*TO DO:* From the listing below, extract every line containing "agent".

*GIVEN DATA:*
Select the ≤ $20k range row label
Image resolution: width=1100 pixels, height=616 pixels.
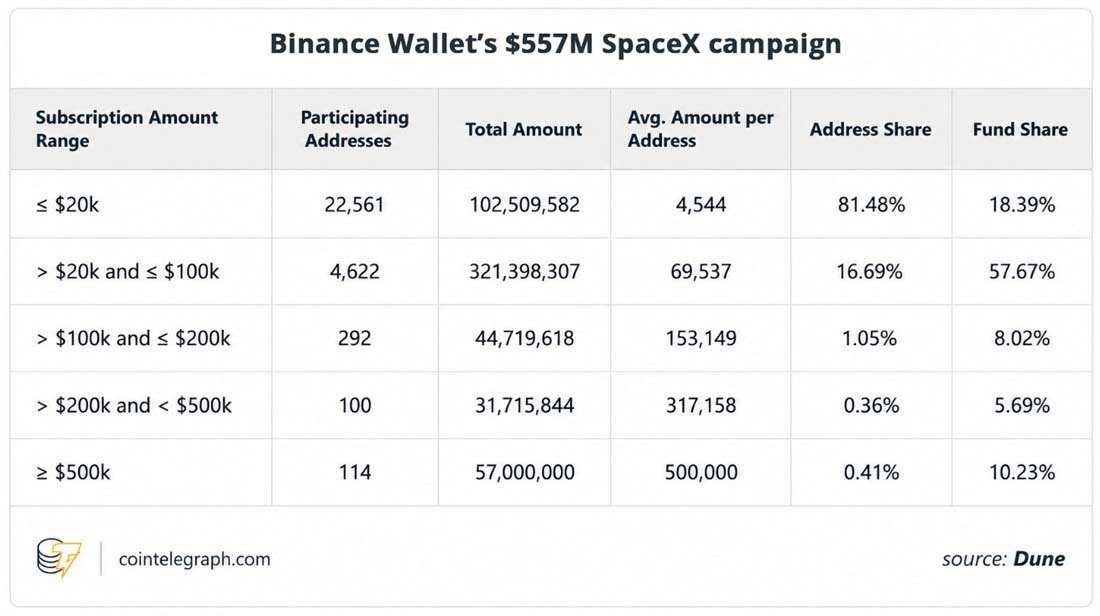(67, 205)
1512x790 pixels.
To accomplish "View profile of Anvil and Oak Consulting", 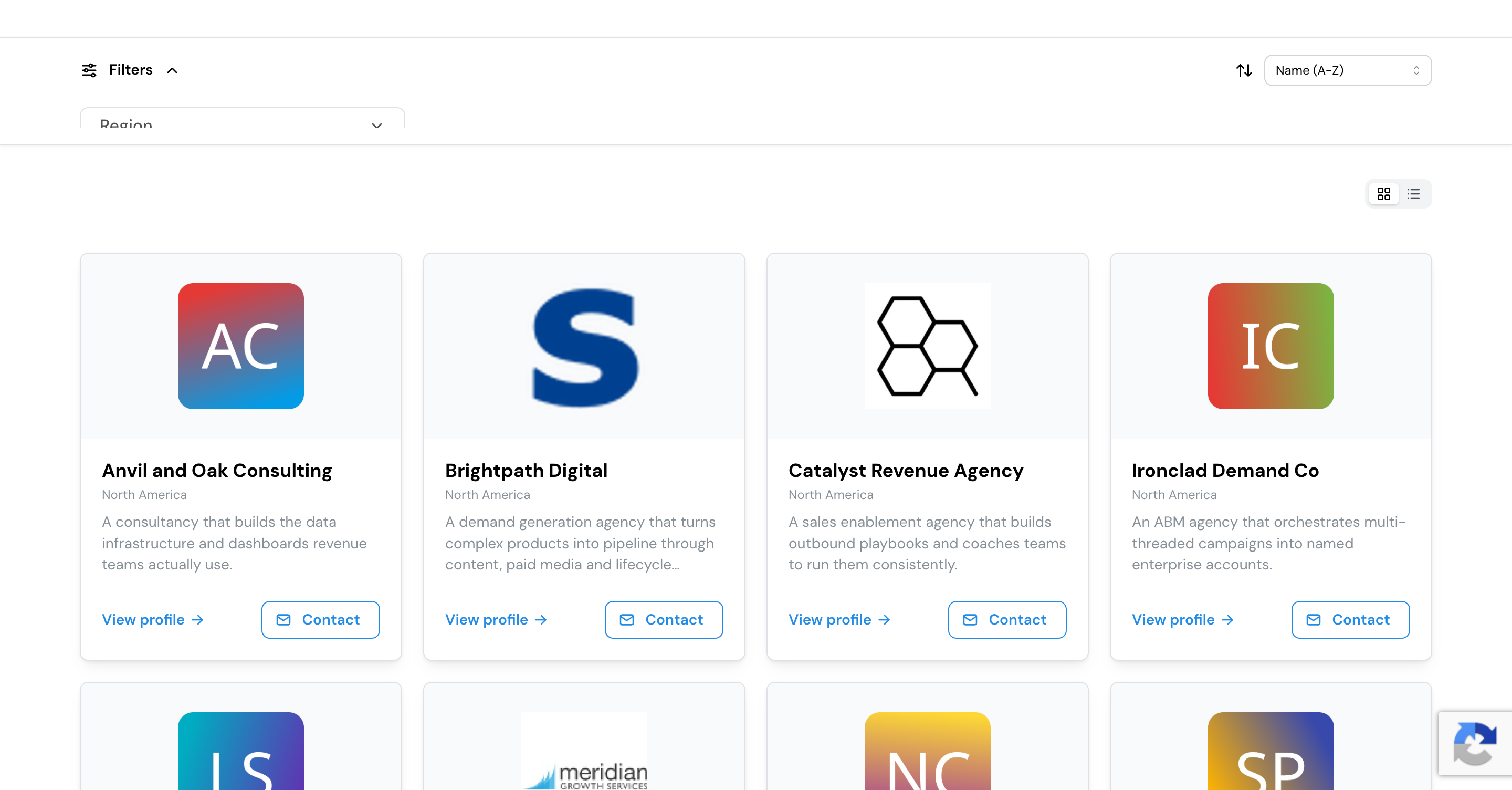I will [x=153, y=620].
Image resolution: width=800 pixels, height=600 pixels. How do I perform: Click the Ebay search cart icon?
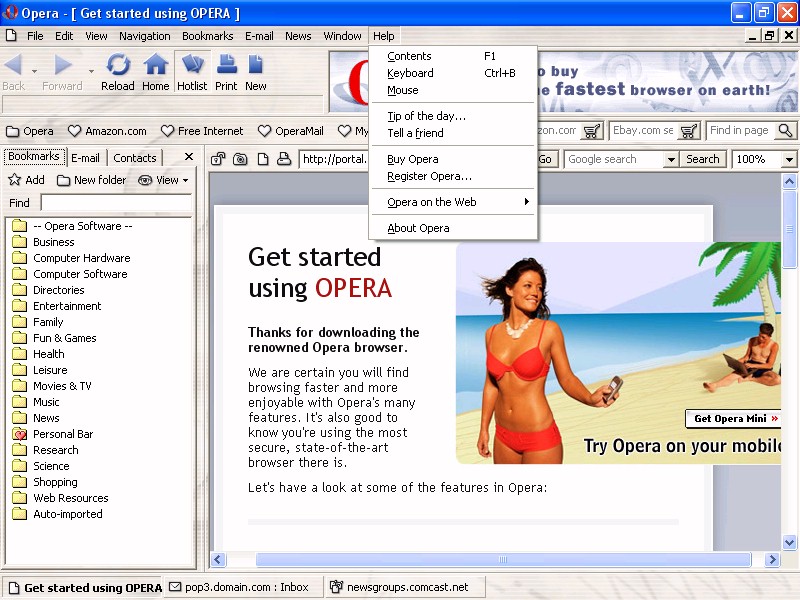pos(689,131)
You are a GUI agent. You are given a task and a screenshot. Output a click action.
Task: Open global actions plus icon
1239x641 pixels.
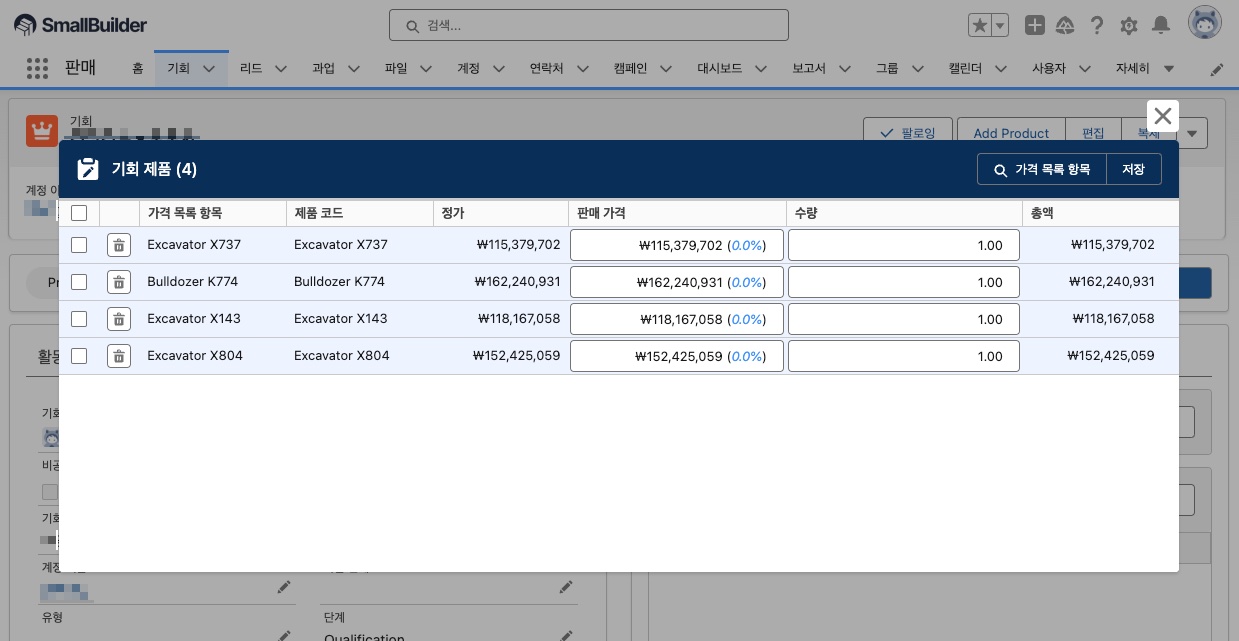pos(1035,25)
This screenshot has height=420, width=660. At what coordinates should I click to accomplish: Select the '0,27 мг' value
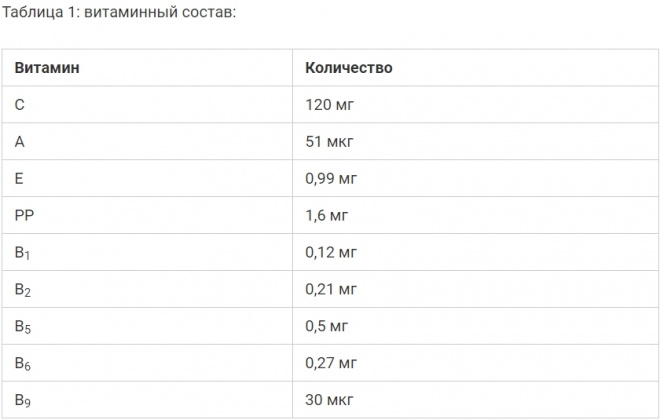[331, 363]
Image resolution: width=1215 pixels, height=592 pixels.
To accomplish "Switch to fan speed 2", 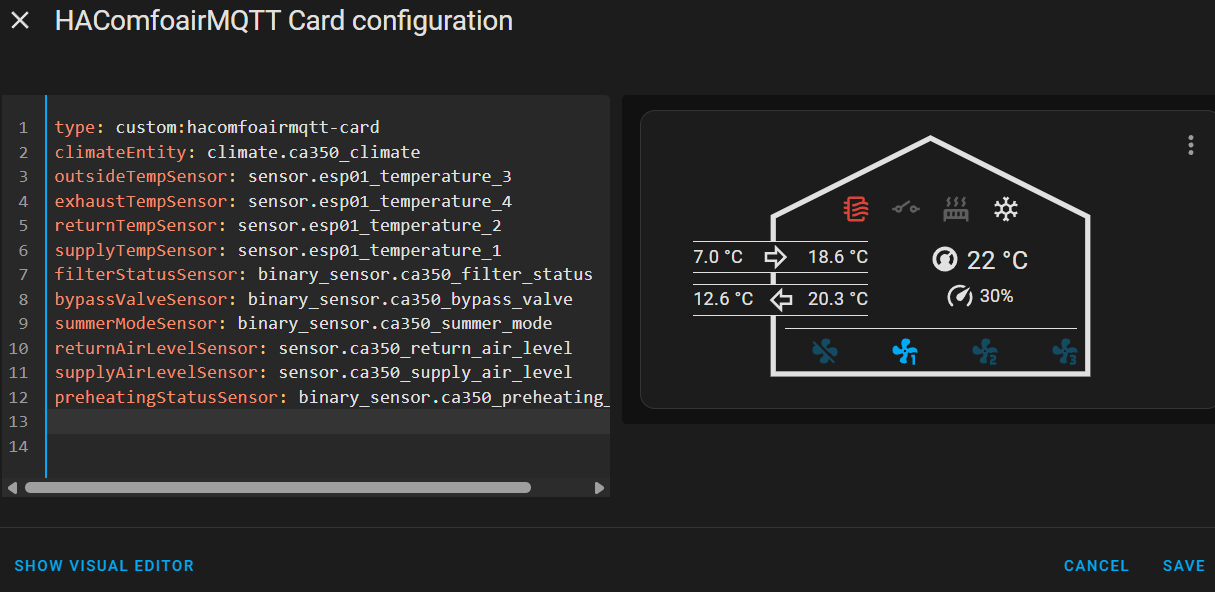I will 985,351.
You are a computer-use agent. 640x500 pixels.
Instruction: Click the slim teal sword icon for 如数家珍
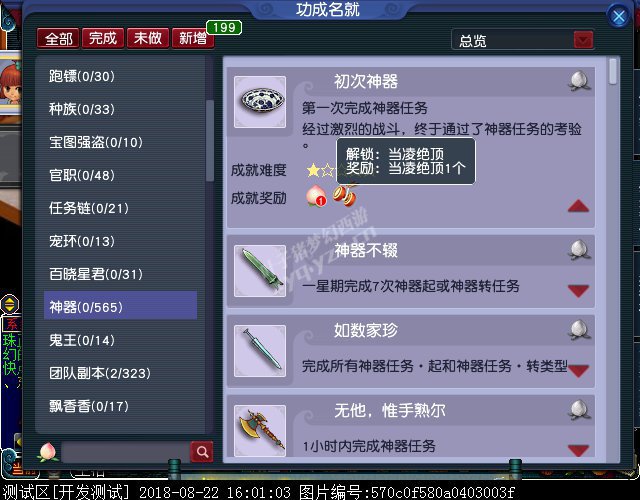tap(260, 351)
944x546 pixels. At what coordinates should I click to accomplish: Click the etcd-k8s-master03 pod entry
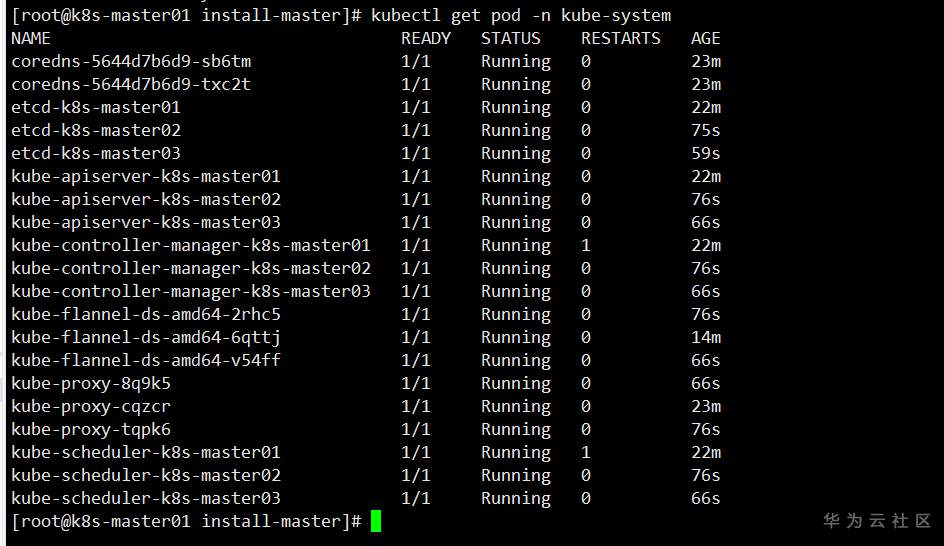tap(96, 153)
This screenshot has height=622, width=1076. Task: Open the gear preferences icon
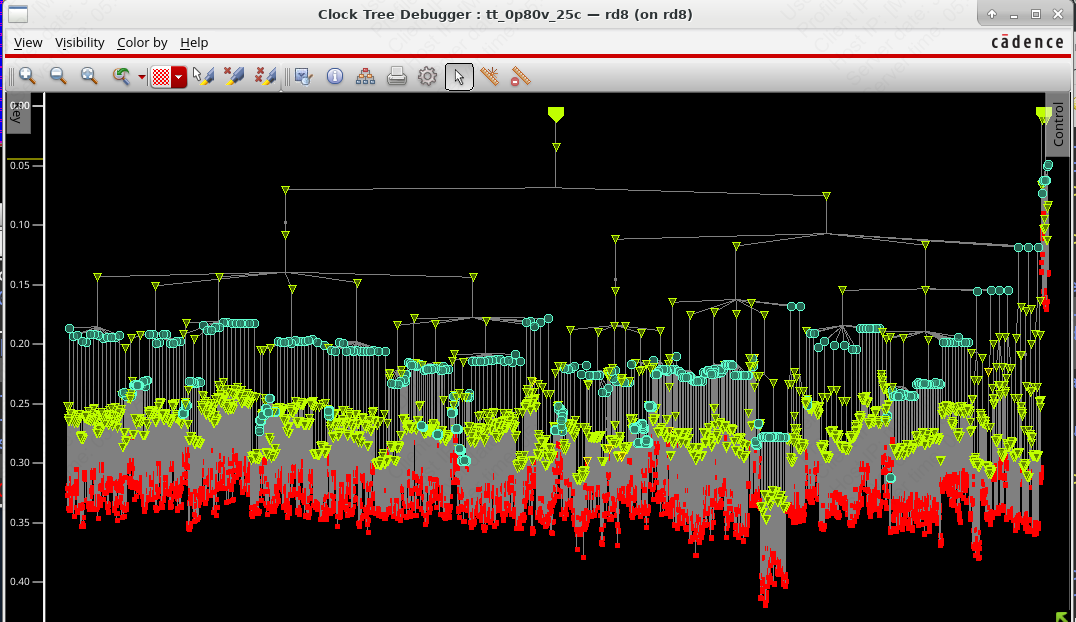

*SOLUTION TO THIS EXERCISE:*
You are a GUI agent. You are given a task and a screenshot. Output a click action.
You are a computer-use agent. 640x500 pixels.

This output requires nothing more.